Мост уходил далеко на низменность левого берега, чтобы можно было ездить и в высокую воду. Верхнее строение снимали весной и весной же, по окончании ледохода, наводили. Привычные лошади осторожным копытом будили дряблый отзыв настила. Нельзя без моста, через Сулу много мостов – лучшие угодья, кормилище русское, лежат по речной долине, по низкому левому берегу ее. Обороняются на горах правобережья, живут и питаются левым. Так же и по Пслу, и по Ворскле.

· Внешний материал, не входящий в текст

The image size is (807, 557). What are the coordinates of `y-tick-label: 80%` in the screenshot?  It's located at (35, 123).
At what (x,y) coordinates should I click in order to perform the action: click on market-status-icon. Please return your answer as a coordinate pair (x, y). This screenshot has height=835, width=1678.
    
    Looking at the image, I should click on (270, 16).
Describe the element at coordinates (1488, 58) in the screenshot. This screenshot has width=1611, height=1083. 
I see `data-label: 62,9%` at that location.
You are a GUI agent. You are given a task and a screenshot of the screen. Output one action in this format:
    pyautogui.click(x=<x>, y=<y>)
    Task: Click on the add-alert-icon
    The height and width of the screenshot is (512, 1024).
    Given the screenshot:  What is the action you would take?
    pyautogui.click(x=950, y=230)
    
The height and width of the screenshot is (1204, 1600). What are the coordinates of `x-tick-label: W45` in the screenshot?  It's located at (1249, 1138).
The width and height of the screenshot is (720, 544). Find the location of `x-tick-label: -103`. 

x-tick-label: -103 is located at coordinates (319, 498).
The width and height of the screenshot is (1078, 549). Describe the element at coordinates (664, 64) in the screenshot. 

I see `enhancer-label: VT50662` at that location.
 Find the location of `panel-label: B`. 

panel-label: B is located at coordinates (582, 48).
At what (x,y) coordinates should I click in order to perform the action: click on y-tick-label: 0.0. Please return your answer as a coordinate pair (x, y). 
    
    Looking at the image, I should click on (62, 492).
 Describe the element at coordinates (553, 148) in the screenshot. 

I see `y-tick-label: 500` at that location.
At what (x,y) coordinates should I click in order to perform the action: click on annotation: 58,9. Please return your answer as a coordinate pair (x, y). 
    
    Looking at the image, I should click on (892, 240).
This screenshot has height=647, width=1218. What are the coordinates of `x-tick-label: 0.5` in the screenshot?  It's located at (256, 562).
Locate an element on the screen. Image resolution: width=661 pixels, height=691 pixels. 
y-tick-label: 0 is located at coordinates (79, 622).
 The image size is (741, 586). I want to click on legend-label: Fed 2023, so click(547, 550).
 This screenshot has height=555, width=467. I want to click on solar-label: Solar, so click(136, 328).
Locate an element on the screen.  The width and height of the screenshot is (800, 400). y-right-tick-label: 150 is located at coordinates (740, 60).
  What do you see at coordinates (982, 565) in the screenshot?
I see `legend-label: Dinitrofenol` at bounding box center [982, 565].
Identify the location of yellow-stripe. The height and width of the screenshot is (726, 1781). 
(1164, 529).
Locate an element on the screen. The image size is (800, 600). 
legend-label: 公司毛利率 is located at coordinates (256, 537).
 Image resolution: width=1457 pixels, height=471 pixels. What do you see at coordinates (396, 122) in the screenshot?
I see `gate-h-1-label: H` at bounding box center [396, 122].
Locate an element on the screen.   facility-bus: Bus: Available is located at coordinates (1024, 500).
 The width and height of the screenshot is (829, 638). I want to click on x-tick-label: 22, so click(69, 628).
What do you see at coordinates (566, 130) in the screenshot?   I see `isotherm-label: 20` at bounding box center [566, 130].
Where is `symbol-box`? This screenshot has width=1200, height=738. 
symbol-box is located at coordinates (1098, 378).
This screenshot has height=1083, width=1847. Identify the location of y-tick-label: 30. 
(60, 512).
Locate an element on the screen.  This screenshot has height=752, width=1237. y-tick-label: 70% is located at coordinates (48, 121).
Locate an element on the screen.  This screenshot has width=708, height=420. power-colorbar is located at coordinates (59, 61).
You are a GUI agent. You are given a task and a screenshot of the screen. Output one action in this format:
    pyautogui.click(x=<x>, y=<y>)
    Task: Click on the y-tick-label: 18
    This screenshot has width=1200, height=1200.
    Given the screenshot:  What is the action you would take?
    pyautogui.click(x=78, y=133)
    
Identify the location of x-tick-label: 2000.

Сойдя с моста, всадники пошли влево, вверх по течению. Там в полуверсте тянули на берег невод. Один конец заводили с челна, другой вели берегом. Челн пристал. Какова удача ловцам? Чалили с натугой. Боярин, спрыгнув с седла, как молодой, бросил на песок пояс с мечом, скинул через голову длинную рубаху. Сев, стянул сапоги, нетерпеливо рванул портянки и в одних штанах, стянутых тонким очкуром – ремешком, схватился тянуть крыло, где стояли двое – всех ловцов было пятеро. И разом перетянул!